Both are fairly easy to follow and hide all sorts of low level details from the code. asyncssh has the equivalent of netmiko’s dev_connect variable model that you can use instead of passing the parameters in the call to connect as we’ve done. Paramiko is fairly equivalent, if not as terse as asyncssh. Scrapli follows netmiko’s model except that it doesn’t have the autodetect mode, and so its code looks like this:

async def scrapli_ssh(host, port=22, user='vagrant', password='vagrant'):

    dev_connect = {
        "host": host,
        "auth_username": user,
        "auth_password": password,
        "port": port,
        "auth_strict_key": False,
        "transport": "asyncssh",
    }

    if use_sim == nxos_sim:
        driver = AsyncNXOSDriver
    elif use_sim == eos_sim:
        driver = AsyncEOSDriver
    elif use_sim == junos_sim:
        driver = AsyncJunosDriver

    async with driver(**dev_connect) as conn:
        # Platform drivers will auto-magically handle disabling paging for you
        output = await conn.send_command(command)
        # print(output)

Next up is ssh2-python (this is taken from ssh2-python’s examples):

def ssh2_ssh(host, port=22, user='vagrant', password='vagrant'):
    # Make socket, connect
    sock = socket.socket(socket.AF_INET, socket.SOCK_STREAM)
    sock.connect((host, port))

    # Initialise
    session = Session()
    session.handshake(sock)

    session.userauth_password(user, password)

    # Public key blob available as identities[0].blob

    # Channel initialise, exec and wait for end
    channel = session.open_session()
    channel.execute(command)
    channel.wait_eof()
    channel.close()
    channel.wait_closed()

    # Print output
    output = b''
    size, data = channel.read()
    while size > 0:
        output += data
        size, data = channel.read()

    # Get exit status
    output = output.decode("utf-8").strip()
    # print(f'{host}, {output}, {channel.get_exit_status()}')

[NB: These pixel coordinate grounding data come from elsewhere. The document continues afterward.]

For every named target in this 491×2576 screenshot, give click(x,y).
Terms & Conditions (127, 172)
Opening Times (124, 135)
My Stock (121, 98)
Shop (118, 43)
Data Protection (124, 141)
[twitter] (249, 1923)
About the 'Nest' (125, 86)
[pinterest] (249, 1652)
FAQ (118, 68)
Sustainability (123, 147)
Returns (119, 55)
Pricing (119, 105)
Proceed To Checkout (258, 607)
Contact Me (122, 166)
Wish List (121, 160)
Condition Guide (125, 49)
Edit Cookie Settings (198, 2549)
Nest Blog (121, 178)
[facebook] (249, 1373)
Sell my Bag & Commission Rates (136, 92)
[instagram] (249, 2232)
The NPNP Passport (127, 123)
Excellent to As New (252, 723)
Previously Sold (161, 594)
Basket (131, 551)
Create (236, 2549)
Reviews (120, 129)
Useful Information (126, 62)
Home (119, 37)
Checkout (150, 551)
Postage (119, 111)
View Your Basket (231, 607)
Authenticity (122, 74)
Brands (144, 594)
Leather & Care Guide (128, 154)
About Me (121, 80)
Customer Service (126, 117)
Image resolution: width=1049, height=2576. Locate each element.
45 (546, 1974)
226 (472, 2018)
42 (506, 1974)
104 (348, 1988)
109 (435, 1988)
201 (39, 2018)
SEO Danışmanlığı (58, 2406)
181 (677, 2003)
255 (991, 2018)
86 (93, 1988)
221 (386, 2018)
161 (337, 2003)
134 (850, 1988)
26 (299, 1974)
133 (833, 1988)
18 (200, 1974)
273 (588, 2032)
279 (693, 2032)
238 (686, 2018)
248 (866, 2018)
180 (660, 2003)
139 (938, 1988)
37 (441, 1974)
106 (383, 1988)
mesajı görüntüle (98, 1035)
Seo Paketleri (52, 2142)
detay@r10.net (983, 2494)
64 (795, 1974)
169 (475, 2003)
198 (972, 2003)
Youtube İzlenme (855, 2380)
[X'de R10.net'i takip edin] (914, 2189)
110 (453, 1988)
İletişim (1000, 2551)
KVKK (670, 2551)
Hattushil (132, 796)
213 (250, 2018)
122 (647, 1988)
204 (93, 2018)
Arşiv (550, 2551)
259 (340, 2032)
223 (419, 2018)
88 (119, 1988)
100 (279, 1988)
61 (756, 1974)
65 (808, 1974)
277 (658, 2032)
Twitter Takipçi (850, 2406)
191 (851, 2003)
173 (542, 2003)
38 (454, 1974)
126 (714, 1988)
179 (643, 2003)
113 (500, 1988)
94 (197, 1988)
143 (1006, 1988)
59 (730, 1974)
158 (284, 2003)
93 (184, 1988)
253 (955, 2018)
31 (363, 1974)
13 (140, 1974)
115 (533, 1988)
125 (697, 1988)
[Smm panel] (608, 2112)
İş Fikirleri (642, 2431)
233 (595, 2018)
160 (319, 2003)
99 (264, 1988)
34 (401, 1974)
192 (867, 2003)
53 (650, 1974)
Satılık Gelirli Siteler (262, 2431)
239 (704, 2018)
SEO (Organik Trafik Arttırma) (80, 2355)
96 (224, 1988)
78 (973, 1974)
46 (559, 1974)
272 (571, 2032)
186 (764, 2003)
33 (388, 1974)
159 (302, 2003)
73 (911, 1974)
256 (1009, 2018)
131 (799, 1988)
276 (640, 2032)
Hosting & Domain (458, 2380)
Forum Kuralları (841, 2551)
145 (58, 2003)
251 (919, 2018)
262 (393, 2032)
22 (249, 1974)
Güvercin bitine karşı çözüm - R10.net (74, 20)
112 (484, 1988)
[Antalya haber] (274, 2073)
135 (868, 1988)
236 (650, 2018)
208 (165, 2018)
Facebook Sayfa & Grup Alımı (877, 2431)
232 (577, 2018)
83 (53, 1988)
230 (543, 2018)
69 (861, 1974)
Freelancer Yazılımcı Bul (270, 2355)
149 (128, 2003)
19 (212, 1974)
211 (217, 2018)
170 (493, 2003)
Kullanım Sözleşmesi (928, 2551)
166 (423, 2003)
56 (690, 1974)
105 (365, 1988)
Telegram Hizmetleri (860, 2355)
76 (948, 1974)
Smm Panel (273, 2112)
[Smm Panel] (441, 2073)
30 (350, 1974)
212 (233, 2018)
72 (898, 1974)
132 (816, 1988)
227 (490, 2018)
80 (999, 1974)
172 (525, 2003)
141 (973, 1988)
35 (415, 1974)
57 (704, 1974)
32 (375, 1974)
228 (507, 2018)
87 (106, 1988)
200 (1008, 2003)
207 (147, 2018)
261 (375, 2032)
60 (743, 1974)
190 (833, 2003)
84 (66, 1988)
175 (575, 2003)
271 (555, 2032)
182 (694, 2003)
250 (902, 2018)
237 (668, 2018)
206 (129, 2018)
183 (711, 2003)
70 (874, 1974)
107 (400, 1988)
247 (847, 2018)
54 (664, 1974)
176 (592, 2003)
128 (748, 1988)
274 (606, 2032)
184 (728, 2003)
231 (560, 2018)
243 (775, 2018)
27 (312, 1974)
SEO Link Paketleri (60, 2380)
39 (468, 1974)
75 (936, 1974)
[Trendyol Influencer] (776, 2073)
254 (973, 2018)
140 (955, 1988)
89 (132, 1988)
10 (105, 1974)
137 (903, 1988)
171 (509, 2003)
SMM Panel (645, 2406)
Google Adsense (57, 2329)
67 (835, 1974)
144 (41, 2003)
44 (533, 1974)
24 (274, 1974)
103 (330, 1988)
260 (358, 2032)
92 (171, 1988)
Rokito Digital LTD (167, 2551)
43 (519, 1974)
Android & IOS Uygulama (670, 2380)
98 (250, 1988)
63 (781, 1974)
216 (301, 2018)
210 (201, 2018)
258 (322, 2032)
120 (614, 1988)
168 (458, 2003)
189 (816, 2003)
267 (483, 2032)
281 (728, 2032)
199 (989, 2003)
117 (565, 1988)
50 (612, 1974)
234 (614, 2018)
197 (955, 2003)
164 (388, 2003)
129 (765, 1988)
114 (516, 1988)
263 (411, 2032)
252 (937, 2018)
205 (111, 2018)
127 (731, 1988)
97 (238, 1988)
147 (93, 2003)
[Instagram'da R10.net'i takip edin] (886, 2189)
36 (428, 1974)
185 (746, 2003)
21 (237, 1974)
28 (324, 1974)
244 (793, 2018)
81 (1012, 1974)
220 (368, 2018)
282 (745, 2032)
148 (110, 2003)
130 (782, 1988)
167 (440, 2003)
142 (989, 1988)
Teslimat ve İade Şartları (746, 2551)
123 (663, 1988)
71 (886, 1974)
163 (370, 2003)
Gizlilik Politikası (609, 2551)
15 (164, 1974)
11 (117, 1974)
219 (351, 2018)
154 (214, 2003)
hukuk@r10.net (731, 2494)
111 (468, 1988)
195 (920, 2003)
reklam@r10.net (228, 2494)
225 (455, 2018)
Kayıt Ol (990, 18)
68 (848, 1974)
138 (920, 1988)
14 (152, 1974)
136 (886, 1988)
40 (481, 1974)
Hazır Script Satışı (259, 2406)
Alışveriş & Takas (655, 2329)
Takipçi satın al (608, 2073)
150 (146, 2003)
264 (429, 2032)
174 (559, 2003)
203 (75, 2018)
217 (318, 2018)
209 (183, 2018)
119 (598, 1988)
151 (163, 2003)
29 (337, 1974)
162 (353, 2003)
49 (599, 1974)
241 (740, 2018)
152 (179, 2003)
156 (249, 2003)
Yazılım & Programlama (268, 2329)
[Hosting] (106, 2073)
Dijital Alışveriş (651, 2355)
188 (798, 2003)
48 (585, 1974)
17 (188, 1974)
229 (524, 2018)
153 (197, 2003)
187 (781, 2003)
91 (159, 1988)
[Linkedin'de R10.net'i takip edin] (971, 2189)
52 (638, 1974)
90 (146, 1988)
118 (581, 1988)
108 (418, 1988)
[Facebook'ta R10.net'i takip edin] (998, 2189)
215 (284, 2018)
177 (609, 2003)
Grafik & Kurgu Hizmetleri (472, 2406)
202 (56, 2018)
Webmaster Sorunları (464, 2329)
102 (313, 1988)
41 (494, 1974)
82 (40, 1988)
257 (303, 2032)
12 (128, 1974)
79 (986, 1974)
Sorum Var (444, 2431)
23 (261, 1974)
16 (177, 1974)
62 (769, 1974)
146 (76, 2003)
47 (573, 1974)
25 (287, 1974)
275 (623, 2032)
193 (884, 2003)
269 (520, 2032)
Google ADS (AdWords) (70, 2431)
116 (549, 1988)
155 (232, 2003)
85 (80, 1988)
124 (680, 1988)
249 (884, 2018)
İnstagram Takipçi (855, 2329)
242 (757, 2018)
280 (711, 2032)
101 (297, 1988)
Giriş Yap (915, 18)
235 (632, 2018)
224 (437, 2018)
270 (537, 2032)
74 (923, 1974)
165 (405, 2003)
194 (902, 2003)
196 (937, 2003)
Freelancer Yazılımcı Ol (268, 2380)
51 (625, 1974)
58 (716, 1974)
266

This is far less elegant than the first two, exposing sockets, sessions and channels. While one could argue that all this code could be tucked away in a routine and made to look as elegant as asyncssh or netmiko, I’m inherently lazy. I don’t want to do work that I don’t want to, unless there’s a real strong motivation to do it.

Summary

The main takeaways from these results are:

  • async versions far outstrip their synchronous equivalents when it comes to performance
  • Before the advent of Scrapli, it was difficult for network operators to use asynchronous SSH
  • Network devices make it far more difficult to work with compared to Linux-y NOS because what they offer is not a programmable shell.

While this is not a professional benchmarking article, I hope it helped the readers appreciate what a serious difference asyncio makes in performance. Networking tools can get a good leg up in performance and staying simple by moving their libraries to the async versions.

Asyncssh is the python ssh library used in Suzieq. Its successfully connected to Juniper MX, Juniper QFX, Cisco’s 9K, Cumulus, Arista and SONIC machines without a problem. We use textfsm internally on the gathered data, if structured output is not available. Given our requirements, this was the best choice. Our choice was validated even more by how helpful the maintainer of asyncssh, Ron Frederick is. I needed help with figuring something out, and he sent me an excellent, detailed and thoughtful response. What more could a developer or user ask for?

Update: I made minor edits after publishing to improve readability and fix formatting errors.